505/ El corazón en el tiempo

Un nasciturus es <<un pájaro vivo apretado en la mano>>. Vale. Un consejo para una embarazada es no andar mucho y respirar suave <<como si [tuviera] una rosa entre los dientes>>. Vale. ¿Y qué? ¡¿Cómo <<y qué>>?! Dos imágenes éstas (soberbias. Todo hay que apuntarlo) que Federico fabricó y aireó, después, en Yerma como dos soles de primavera. Dos ejemplos, palpables, de una singular sensibilidad humana. Dos rasgueos de guitarra en la Andalucía profunda al desmayar el sol. Dos sorbos robustos de limonada en una cantina de pueblo, en España, en el 36. Y la puerta de la esperanza abierta de par en par. Y el miedo acechando…

     Yerma (Cátedra. Madrid, 2025) prefigura, por así decir, <<aspectos>> de un pasado lejano aunque no remoto. Y, también, <<aspectos>> de La casa de Bernarda Alba. Yerma, mujer neurotizada, lleva a un extremo las consecuencias de su dolor de madre en potencia (pero sólo en potencia: quid de la trágica cuestión) y eso la libera idealmente. El mantenimiento de la honra hace veces de desencadenante brutal. Lo mismo sucede con Bernarda que, por amor desmesurado a la honra, conduce hasta un final trágico a quienes en teoría más ama ella: sus hijas.

     Escribió, libérrimo, Federico: <<¡Calla, calla, si no es eso! Nunca lo haría. Yo no puedo ir a buscar. ¿Te figuras que puedo conocer otro hombre? ¿Dónde pones mi honra? El agua no se puede volver a atrás ni la luna llena sale al mediodía. Vete. Por el camino que voy seguiré. ¿Has pensado en serio que yo me pueda doblar a otro hombre? ¿Que yo vaya a pedirle lo que es mío como una esclava? Conóceme para que nunca me hables más. Yo no busco>> (op.cit.
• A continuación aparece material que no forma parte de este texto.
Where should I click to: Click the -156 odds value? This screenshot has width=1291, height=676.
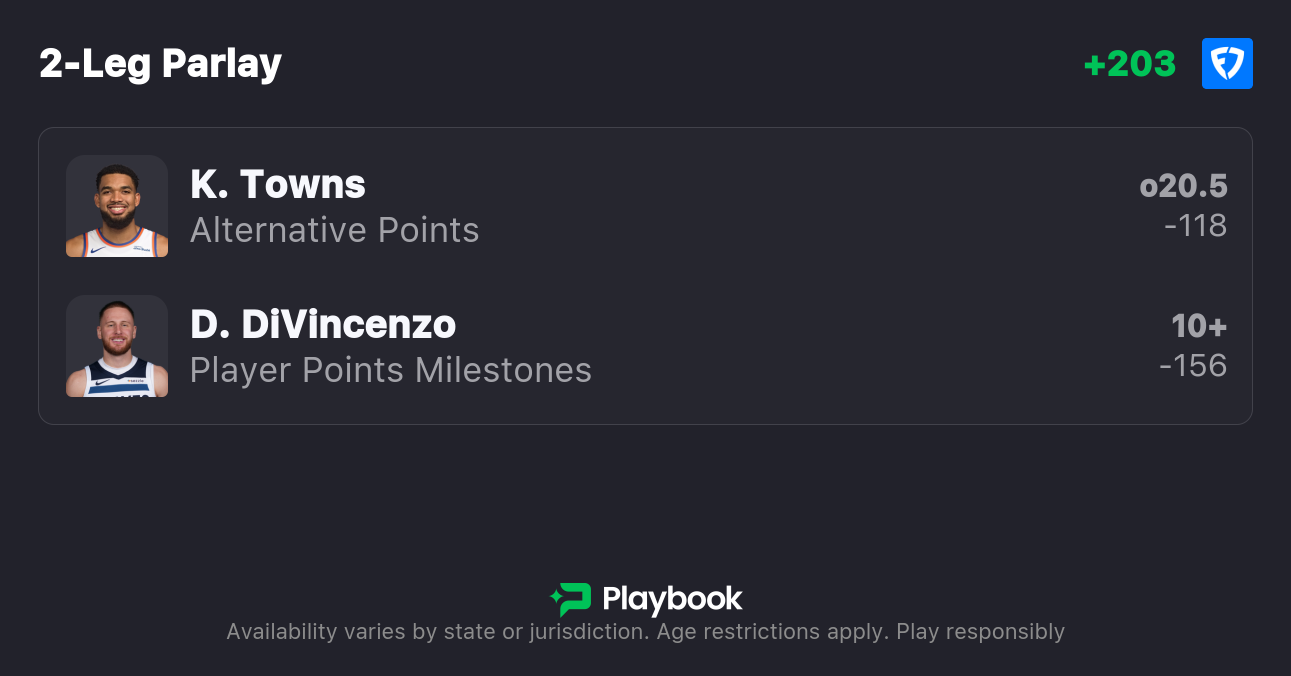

Pág., 112).

     La imposibilidad de lo que por natura se presume insoslayable (la concepción y el parto), creencia desaforada ésta, amarga el corazón y envenena la razón de Yerma: mujer neurotizada y <<energuménica>> (Ildefonso-Manuel Gil dixit); pero también mujer incomprendida y vapuleada por una cuestión espaciotemporal que escapa a su humano control: la honra. 
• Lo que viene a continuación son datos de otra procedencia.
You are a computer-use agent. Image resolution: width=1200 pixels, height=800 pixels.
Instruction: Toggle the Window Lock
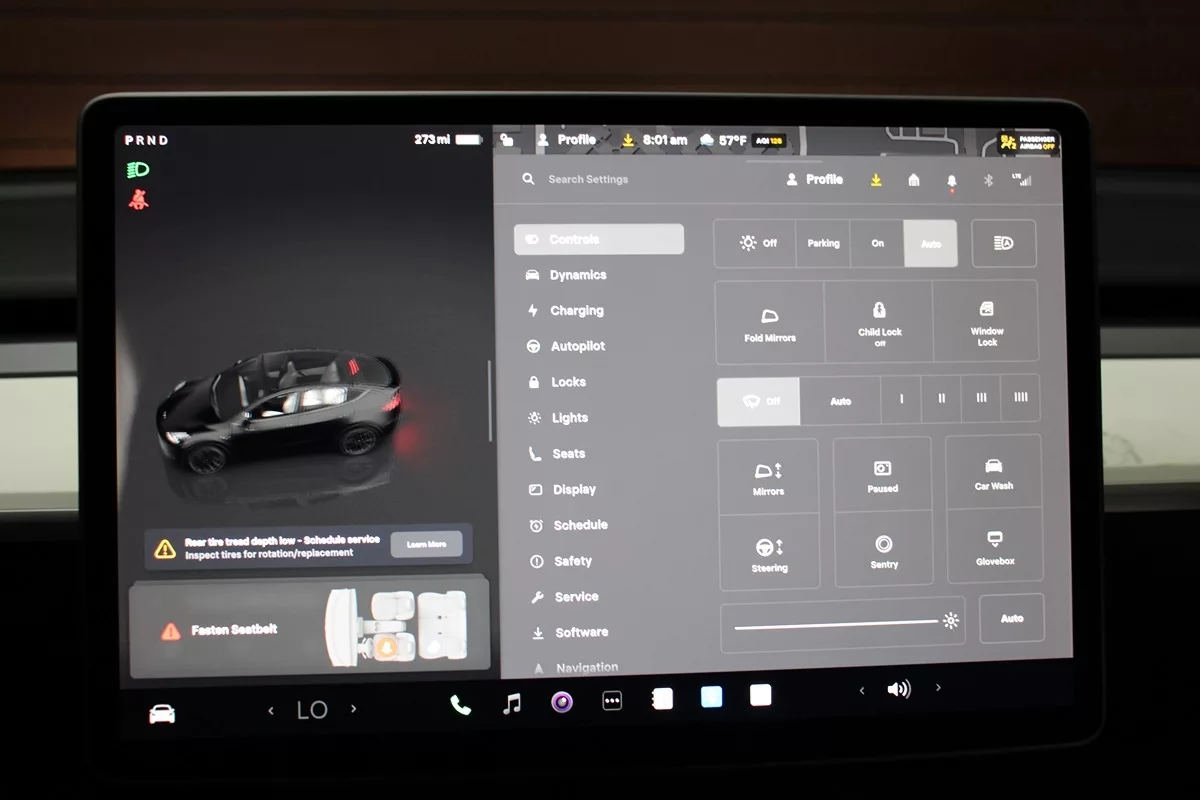pyautogui.click(x=986, y=322)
     Hoy Yerma no habría caminado, la planta de los pies en carne viva (pies, por cierto, volátiles), por ese vía crucis de excitado anhelo (peor aún: de enajenación secular). Hoy Yerma habría conservado la razón gracias a una emancipación del statu quo imperante menos radical que imprescindible. Hoy Yerma habría olvidado el trágico asunto y desempeñado otros menesteres. Y, ¡menos mal! Porque de no ser así, hoy, Yerma no tendría el corazón en el tiempo…

martes, 4 de julio de 2023

423/ "¡Todo por la patria!" (o un hartazgo)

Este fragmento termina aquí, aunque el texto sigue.